Etwa zehn Jahre danach, 1981, beginnt eine langjährige, sehr intensive Zusammenarbeit mit Deutschlands Rekord-Kanzler Helmut Kohl. Er macht Schäuble 1984 zum Minister im Kanzleramt. Als Chef der Machtzentrale der früheren Bonner Republik wird Schäuble deutschlandweit bekannt.
Im November 1989 fällt die Mauer in Berlin. Schäuble ist Verhandlungsführer der Bundesrepublik beim Ringen um den Einigungsvertrag mit der DDR. Nun ist er als Manager der deutschen Einheit am Werk. Sie ist dann - nicht einmal zwölf Monate später - am 3. Oktober 1990 auch vollbracht.
Attentat in Süddeutschland
Doch nur wenige Tage danach wird der Politiker Opfer eines Attentats. Schäuble schaut buchstäblich dem Tod in die Augen. Am 12. Oktober 1990 schießt im Gasthof "Bruder" im badischen Oppenau ein Psychopath auf ihn. Schäuble wird schwer verletzt. Er ist seitdem ab dem dritten Brustwirbel an abwärts gelähmt und auf einen Rollstuhl angewiesen. Mit eiserner Disziplin nahm er trotz seiner Behinderung sechs Wochen nach dem Attentat seine Amtsgeschäfte als Innenminister wieder auf.
1998 schafft er es nicht, seinen Förderer Helmut Kohl von der Kanzler-Kandidatur abzuhalten. Kohl verliert und zieht Schäuble politisch mit nach unten.
Im Januar 2000 räumt Schäuble ein, 1994 eine Spende in Höhe von 100.000 D-Mark von einem Rüstungslobbyisten entgegengenommen zu haben. Es kommt heraus, dass auch Schäuble im Parlament nicht die ganze Wahrheit gesagt hatte. Ein Fehltritt, den er sich nie verziehen hat und für den er später auch öffentlich um Entschuldigung bittet.
Im Februar 2000 tritt Wolfgang Schäuble als Chef der CDU/CSU-Fraktion im deutschen Parlament zurück. Aus den einstigen Freunden Kohl und Schäuble werden im Zuge der Affäre erbitterte Feinde.
Später holt Angela Merkel Schäuble zurück ins Regierungsboot. Nach der Wahl 2005 entsteht in Berlin eine Große Koalition und Schäuble fällt das Innenressort zu.
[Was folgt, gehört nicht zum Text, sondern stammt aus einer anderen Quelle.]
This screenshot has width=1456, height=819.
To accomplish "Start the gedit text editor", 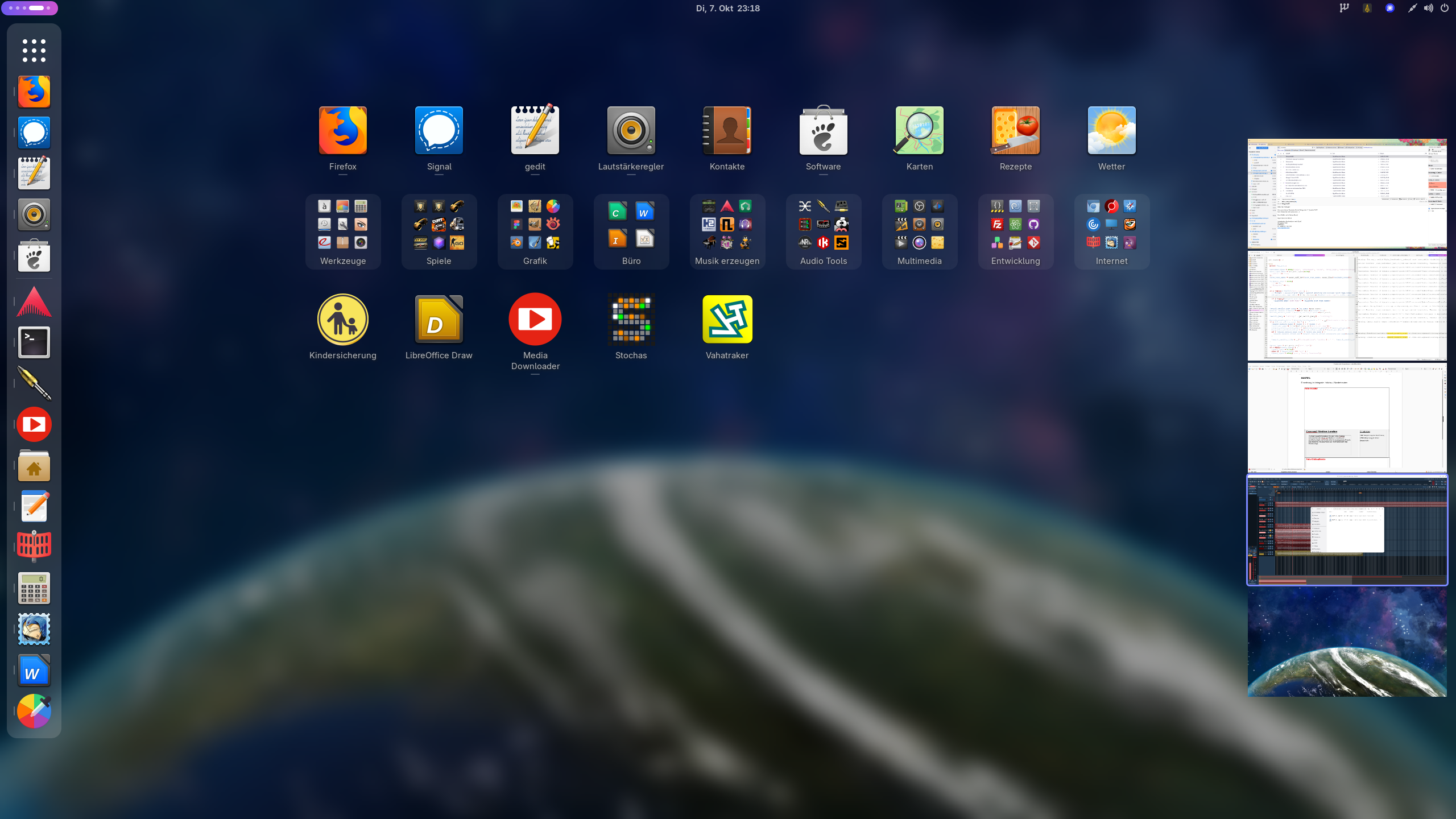I will 535,131.
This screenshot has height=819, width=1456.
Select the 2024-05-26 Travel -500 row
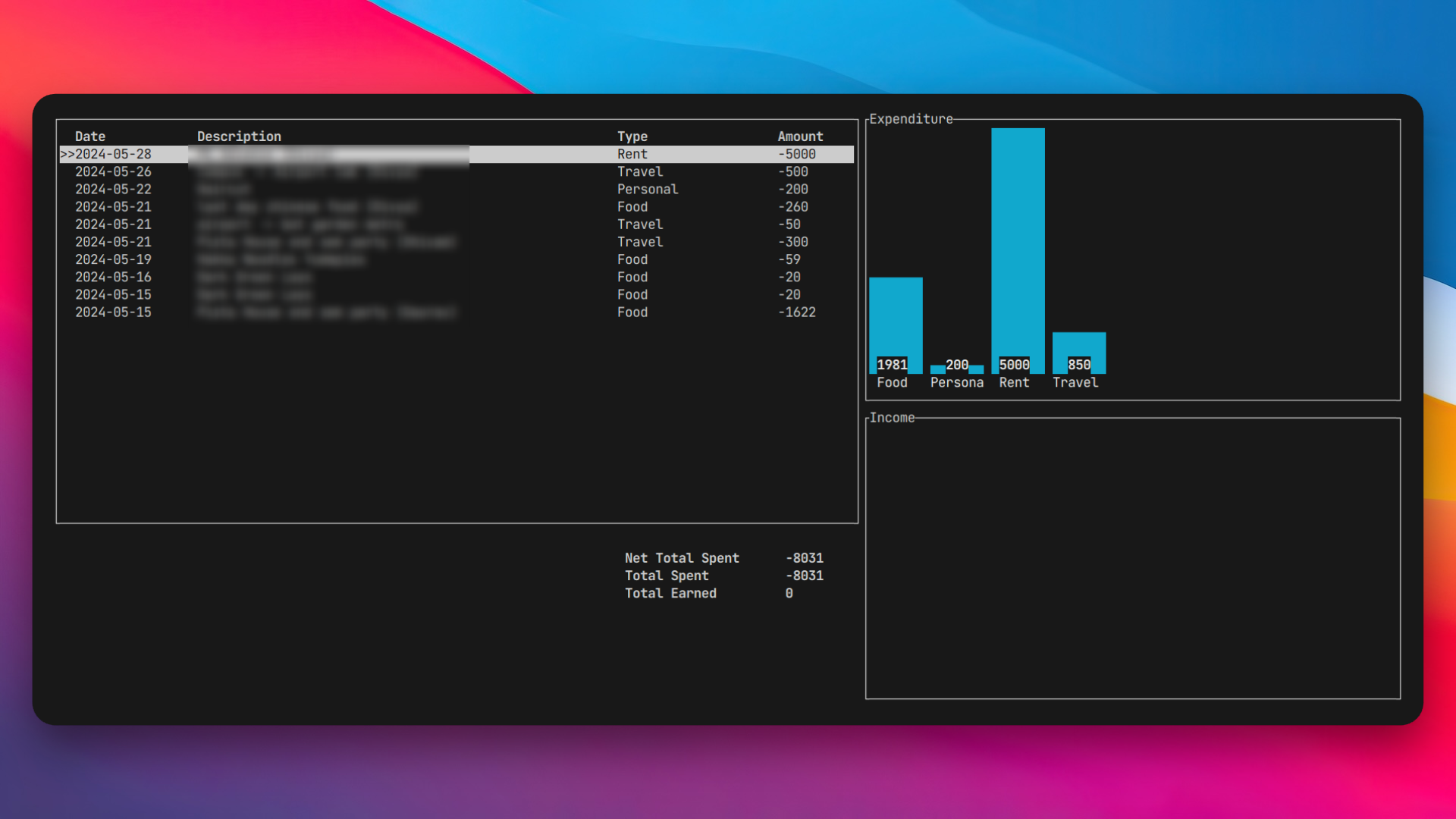(x=455, y=172)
Vier Jahre danach, im Oktober 2009, wird der Protestant aus der süddeutschen Provinz überraschend zum neuen Finanzminister ernannt.
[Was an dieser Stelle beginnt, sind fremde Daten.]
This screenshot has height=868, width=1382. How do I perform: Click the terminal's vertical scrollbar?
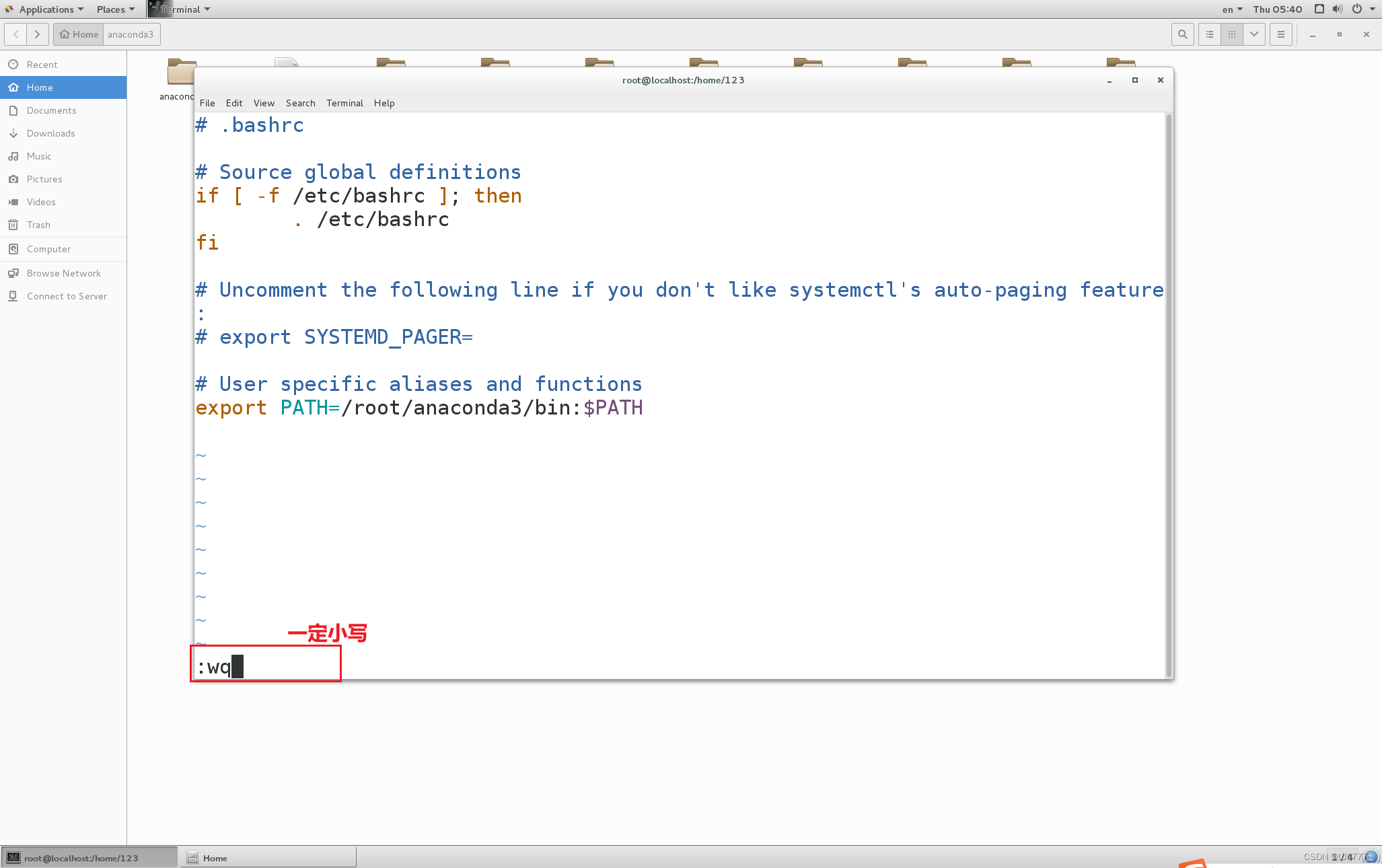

Europäer aus innerer Überzeugung
Europa ist Wolfgang Schäubles politische Leidenschaft. Er setzt sich vehement für den Integrationsprozess ein. Besonders wichtig ist ihm dabei die deutsch-französische Achse. Er selbst spricht Französisch, und das Zusammenwachsen von Europa hat er in seiner südbadischen Heimat sozusagen gleich vor der Haustür beobachten können.
Der Euro "ist eine stabile Währung, und wenn wir nicht schwere Fehler machen, wird er es auch in der Zukunft bleiben", betont er immer wieder. Hauptursachen der Euro-Turbulenzen seien ein "Mangel an Regulierung der Finanzmärkte" und "das Übermaß an Staatsverschuldung" gewesen.
Doch aus diesen Fehlern kann man lernen. "Bisher ist Europa aus jeder Krise gestärkt hervorgegangen. Das wird auch dieses Mal der Fall sein", gibt sich Schäuble zuversichtlich und fügt hinzu: "Wir werden in zehn Jahren eine Struktur haben, die sehr viel stärker dem entspricht, was man als politische Union bezeichnet." Das ist Schäubles Ziel.